• **Text**
Taking heed of these developments, I formed the Cognitive Computing Unit at Griffith University as a centre of research where we could explore the computational implementation of predictive processsing and the following papers present the outcomes of this research. The primary focus has been the investigation and development of a particular implementation of predictive processing known as Hierarchical Temporal Memory, first proposed by Jeff Hawkins in the mid-2000s. This led to my own proposal of Hierarchical Temporal Intentionality (see ASSC 2014 below) which brings together the idea of predictive processing with the discoveries and insights of twentieth century phenomenology – connecting the brain science with our immediate experience of being conscious. This synthesis of science and consciousness is also a central theme in my new book The Questioning of Intelligence (see the Books page for more details, and The Being of Form below).

• **Recorded data**

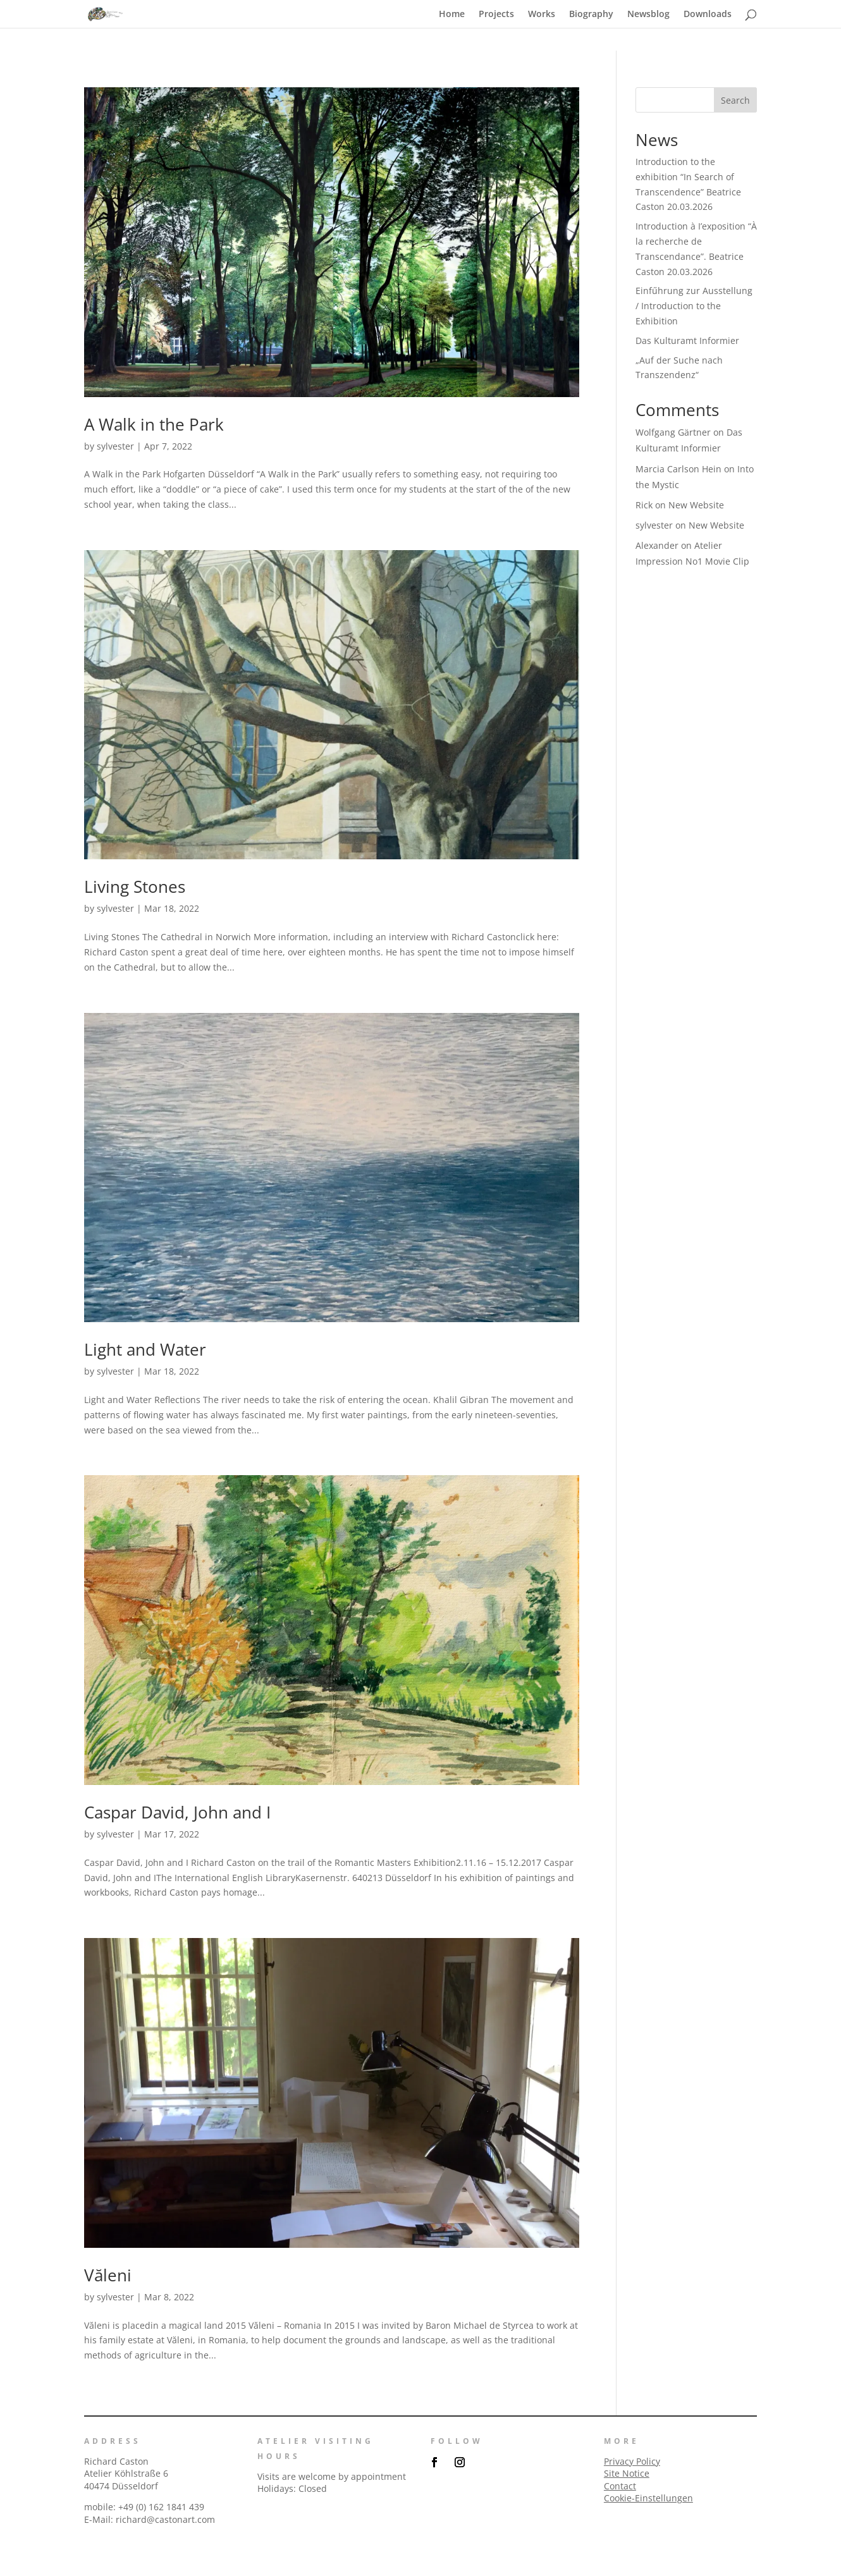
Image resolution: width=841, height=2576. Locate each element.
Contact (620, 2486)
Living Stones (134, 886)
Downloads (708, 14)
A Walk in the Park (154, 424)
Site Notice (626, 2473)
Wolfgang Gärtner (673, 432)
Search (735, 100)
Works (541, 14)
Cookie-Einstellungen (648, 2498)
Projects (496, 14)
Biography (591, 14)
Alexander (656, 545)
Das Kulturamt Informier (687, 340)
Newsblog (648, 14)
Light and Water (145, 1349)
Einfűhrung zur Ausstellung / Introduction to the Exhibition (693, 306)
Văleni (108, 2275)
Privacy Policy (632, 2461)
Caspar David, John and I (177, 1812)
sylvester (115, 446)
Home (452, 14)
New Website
==
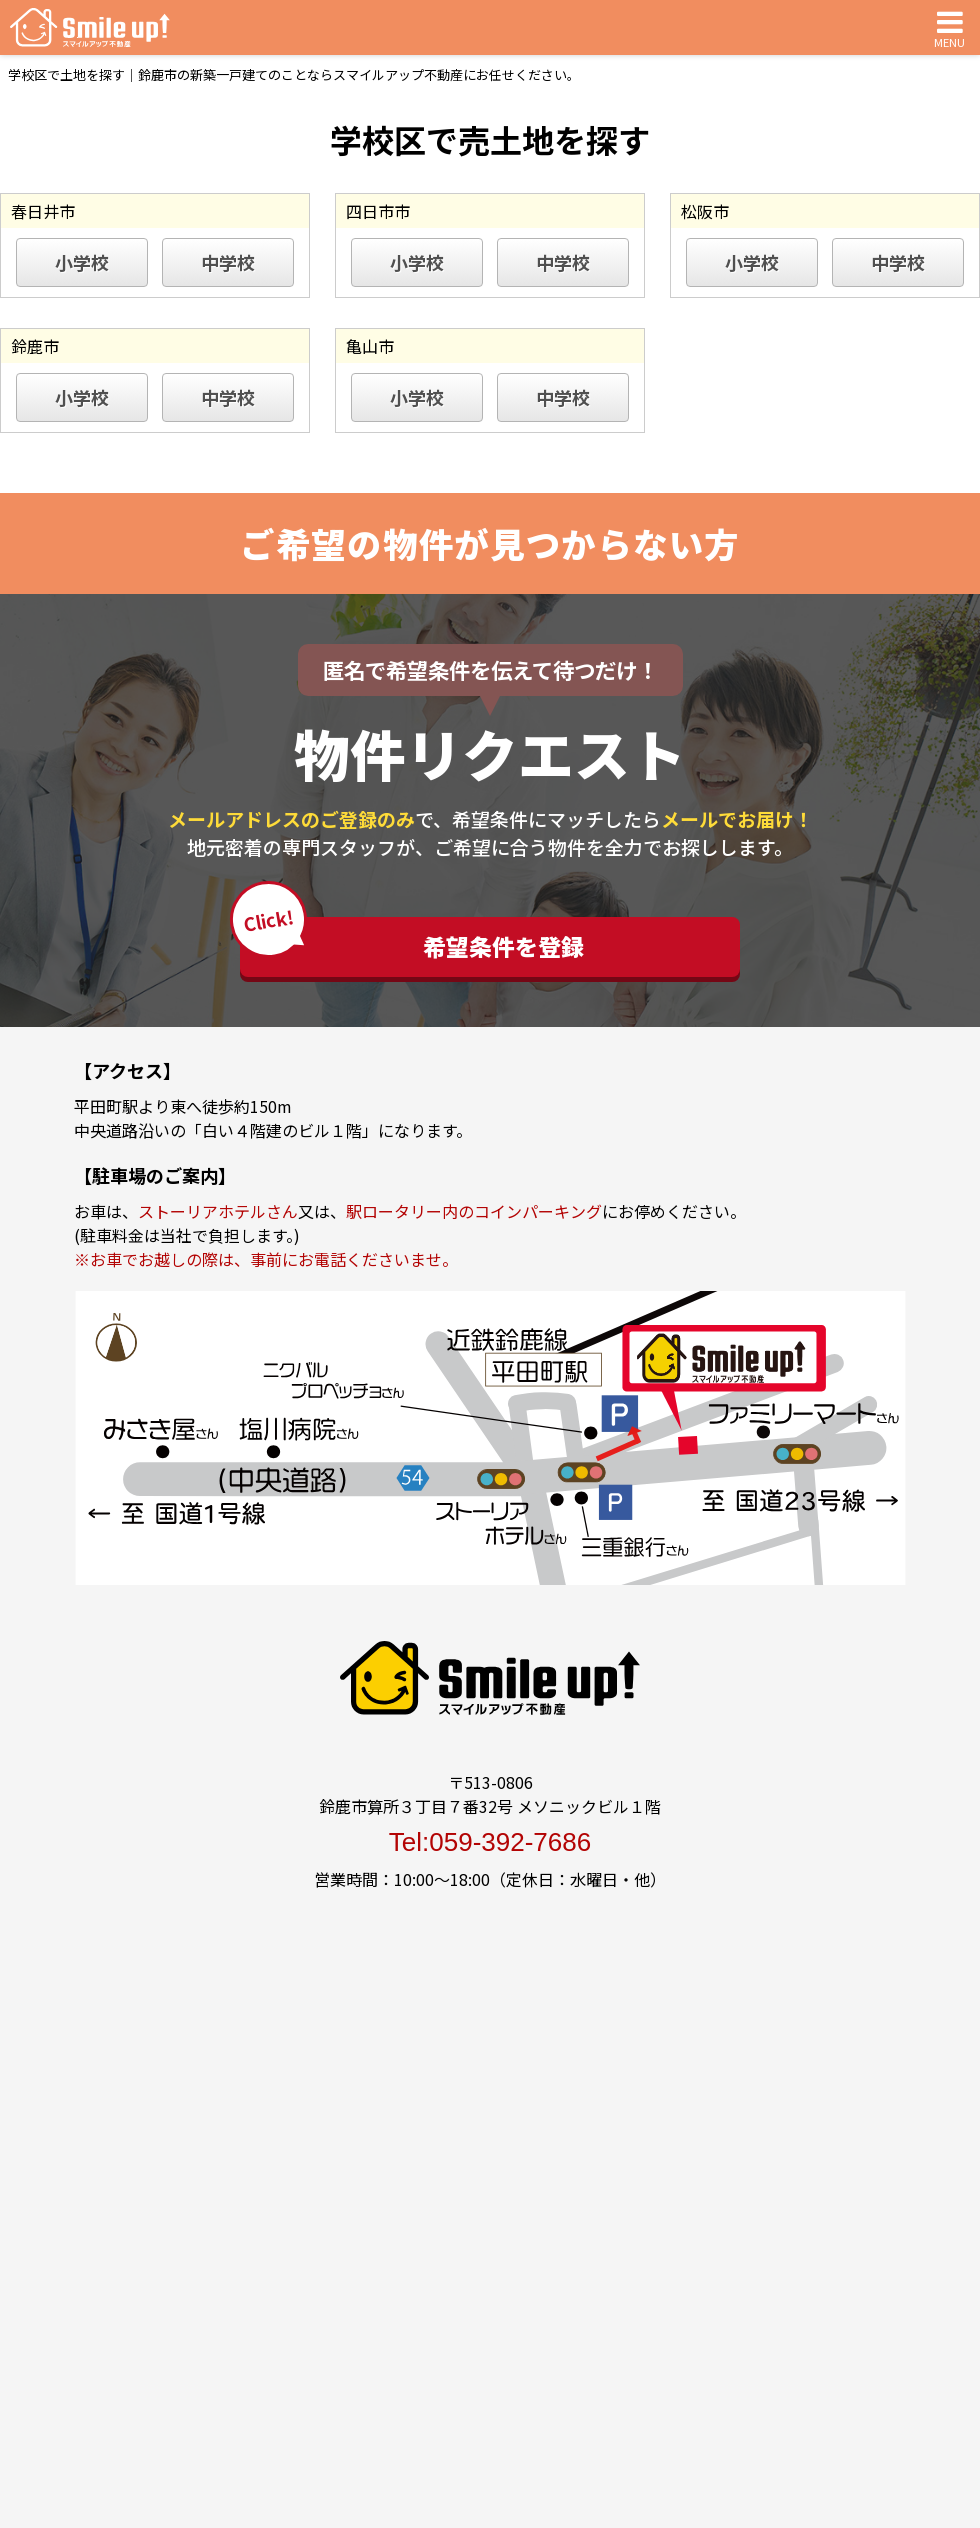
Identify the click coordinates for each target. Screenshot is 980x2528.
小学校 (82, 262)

• **Problem**
According to the text about the Cognitive Computing Unit, why did the writer form the unit at Griffith University? Answer from the text only, not from the entries.

• **Response below**
The writer formed it as a center of research where the computational implementation of predictive processing could be explored. This was done in response to the developments the writer had taken heed of.